**** Article
Thursday, 19 May 2016
The Two Types of Tired.
There is no detailed evidence or research for this, nor have I done any background reading to support my claims. The closest I have to empirical information for this is my own feelings based upon two time frames.
Firstly the long drawn out winter months of marking tests, coursework and books. That draining work based tired that is more tiredness of the soul. Any student who has completed a caffeine sponsored dissertation or essay before getting up the next day for lectures and submission knows this feeling. It is the tiredness born out of work. That is to say a tiredness forced upon you because you had to get something done for someone else.
This is guess is one of the main gripes people have about work/life balances. You work hard for someone else, you get tired for someone else and you make sacrifices for someone else and in the most cynical of statements the then ask you to repeat this process ad infinitum. This is the tiredness that you can't shake. Like stale cigarette smoke on your clothes from days before the smoking ban, even when you wash you still feel it - that morning shower doesn't truly shake it. It''s also true to say that the rest of your life can be seen through the fog of this tired. Food becomes an escape something to comfort eat to make you feel happier and activities get reduced down to sitting in front of TV to 'unwind'. Occasional forays into midweek entertainment (gigs, cinema, meals out etc) seem to elevate the burden of the work tired but you know, somewhere in the recesses of you mind that work looms.
********
## Set problem 1
Reproduce word for word the stretch of the blog post on tiredness from "Thursday, 19 May" through "two time frames.".
## Set problem 2
Return every line of the listing below that contains the string "стран", matching case exactly.
**** Entries
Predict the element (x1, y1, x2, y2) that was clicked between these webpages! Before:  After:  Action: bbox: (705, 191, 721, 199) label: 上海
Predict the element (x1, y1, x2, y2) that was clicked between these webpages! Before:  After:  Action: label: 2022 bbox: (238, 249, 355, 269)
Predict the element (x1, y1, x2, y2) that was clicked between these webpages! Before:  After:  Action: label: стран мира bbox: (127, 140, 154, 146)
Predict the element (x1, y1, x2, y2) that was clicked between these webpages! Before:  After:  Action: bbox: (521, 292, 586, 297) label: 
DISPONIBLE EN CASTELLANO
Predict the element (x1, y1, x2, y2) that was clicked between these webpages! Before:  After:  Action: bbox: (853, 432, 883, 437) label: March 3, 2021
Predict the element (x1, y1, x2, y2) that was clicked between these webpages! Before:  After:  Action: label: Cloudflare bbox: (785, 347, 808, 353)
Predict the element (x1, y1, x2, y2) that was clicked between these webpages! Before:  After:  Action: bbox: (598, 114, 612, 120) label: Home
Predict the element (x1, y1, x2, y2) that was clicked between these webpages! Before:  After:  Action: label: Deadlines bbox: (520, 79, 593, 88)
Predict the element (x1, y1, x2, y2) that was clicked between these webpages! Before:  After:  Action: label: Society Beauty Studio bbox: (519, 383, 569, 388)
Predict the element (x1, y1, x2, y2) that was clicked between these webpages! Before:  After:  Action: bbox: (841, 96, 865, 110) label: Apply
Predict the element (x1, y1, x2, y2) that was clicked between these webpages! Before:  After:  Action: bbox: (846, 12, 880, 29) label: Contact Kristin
********
## Expected answer 1
Thursday, 19 May 2016
The Two Types of Tired.
There is no detailed evidence or research for this, nor have I done any background reading to support my claims. The closest I have to empirical information for this is my own feelings based upon two time frames.

## Expected answer 2
Predict the element (x1, y1, x2, y2) that was clicked between these webpages! Before:  After:  Action: label: стран мира bbox: (127, 140, 154, 146)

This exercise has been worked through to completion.